Eles pediram, insistentemente, coragem ao governo para enfrentar os partidos de esquerda e o movimento sindical — na vida real, os interesses dos trabalhadores — para identificar o que convinha ao país — segundo um editorial do jornal O Estado de S. Paulo. Mantega anunciara que o governo seguiria outro caminho. Ele disse que as medidas para destravar o país eram um problema complexo, com vários capítulos. ”Não é pouca coisa”, afirmou. O ministro disse também que o governo vinha trabalhando a todo o vapor para construir um programa coerente que melhorasse a economia, e não a prejudicasse. ”Estamos fazendo um milagre”, afirmou.

O ministro também afirmou que o governo pretendia abrir uma discussão ”com toda a sociedade brasileira” para definir se havia necessidade ou não de uma nova reforma da Previdência. Segundo ele, não havia decisão no governo sobre a necessidade ou não de medidas adicionais, além das de melhoria de gestão. Ele afirmou que seria uma discussão aprofundada e feita às claras — medida que deve ter arrepiado os ”ortodoxos”.

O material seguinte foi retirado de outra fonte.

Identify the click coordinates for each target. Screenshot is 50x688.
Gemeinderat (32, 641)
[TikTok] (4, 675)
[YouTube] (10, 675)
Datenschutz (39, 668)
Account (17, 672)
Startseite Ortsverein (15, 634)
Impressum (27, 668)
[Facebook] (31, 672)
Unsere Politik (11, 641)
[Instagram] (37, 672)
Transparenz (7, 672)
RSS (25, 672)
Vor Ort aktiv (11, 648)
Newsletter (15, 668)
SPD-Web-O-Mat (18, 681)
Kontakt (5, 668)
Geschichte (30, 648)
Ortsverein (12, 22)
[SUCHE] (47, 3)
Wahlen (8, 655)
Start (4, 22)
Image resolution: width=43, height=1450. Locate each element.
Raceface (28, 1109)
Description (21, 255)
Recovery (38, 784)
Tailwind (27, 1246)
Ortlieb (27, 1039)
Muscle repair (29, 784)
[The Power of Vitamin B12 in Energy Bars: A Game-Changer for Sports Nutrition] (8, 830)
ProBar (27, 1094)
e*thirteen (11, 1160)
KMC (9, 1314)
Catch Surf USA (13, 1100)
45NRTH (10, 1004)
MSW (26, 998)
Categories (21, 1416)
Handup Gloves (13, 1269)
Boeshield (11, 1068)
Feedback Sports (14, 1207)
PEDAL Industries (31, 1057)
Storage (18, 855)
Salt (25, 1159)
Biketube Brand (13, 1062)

Ao lado de Mantega estava Dilma Rousseff. Quando ela assumiu a Casa Civil, recebeu a incumbência de Lula de trabalhar duas prioridades: a logística e avançar na área energética. Caracterizada por José Dirceu, então ministro-chefe da Casa Civil, como sua ”camarada de armas”, Dilma chegou pregando que os ‘ministros teriam de gastar tudo, “nem um milímetro a menos, nem um tostão a menos”.

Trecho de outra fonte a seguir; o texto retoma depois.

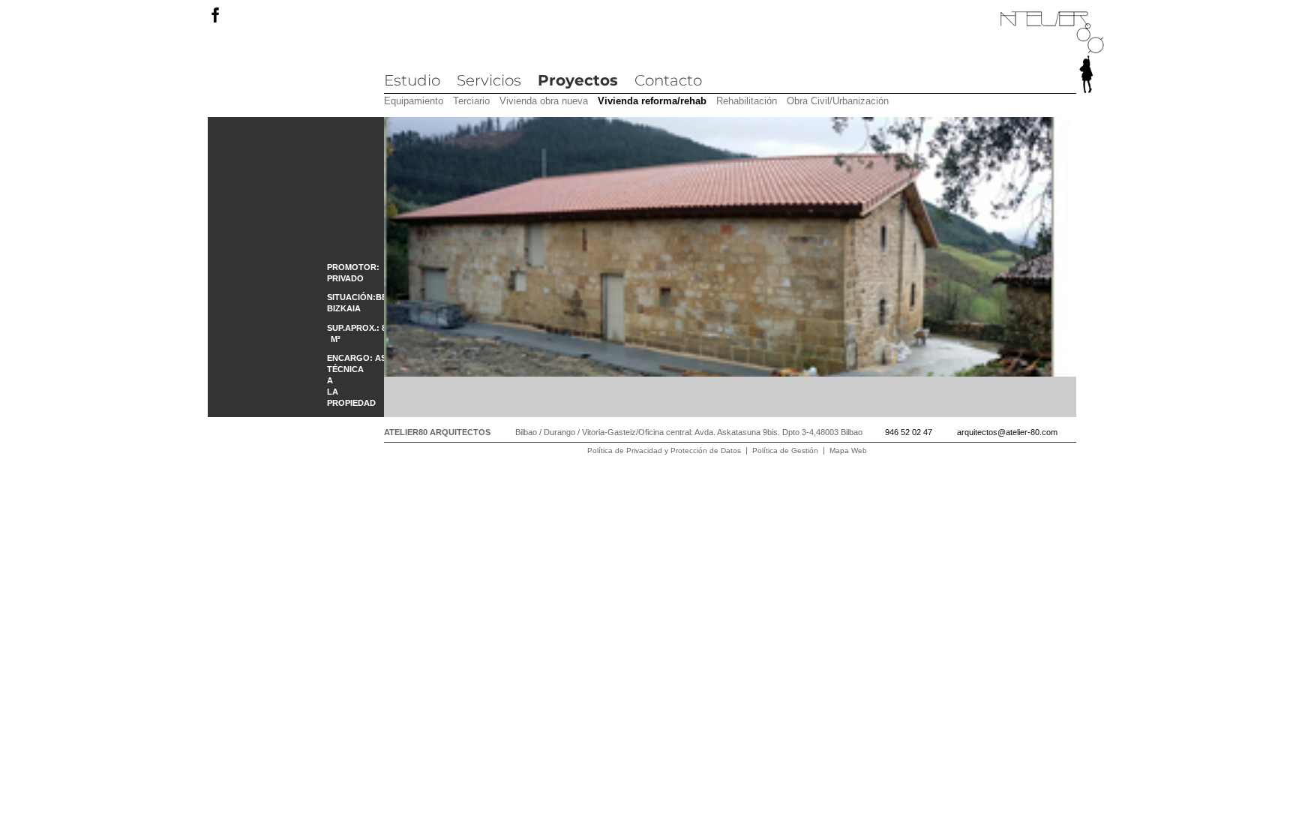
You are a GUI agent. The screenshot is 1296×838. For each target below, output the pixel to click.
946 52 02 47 (908, 432)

A ideia central das propostas do governo, de acordo com Dilma, estava na redução dos custos logísticos para garantir a competitividade do setor produtivo, além de garantir as condições necessárias para permitir o desenvolvimento do país. ”Antes do atual governo, não havia planejamento para o setor, e tivemos que correr atrás. É certo que não podemos ficar a reboque de ações pontuais, mas sim montar uma infra-estrutura que garanta a aceleração do crescimento”, ressaltou. Estava começando a era do Programa de Aceleração do Crescimento (PAC).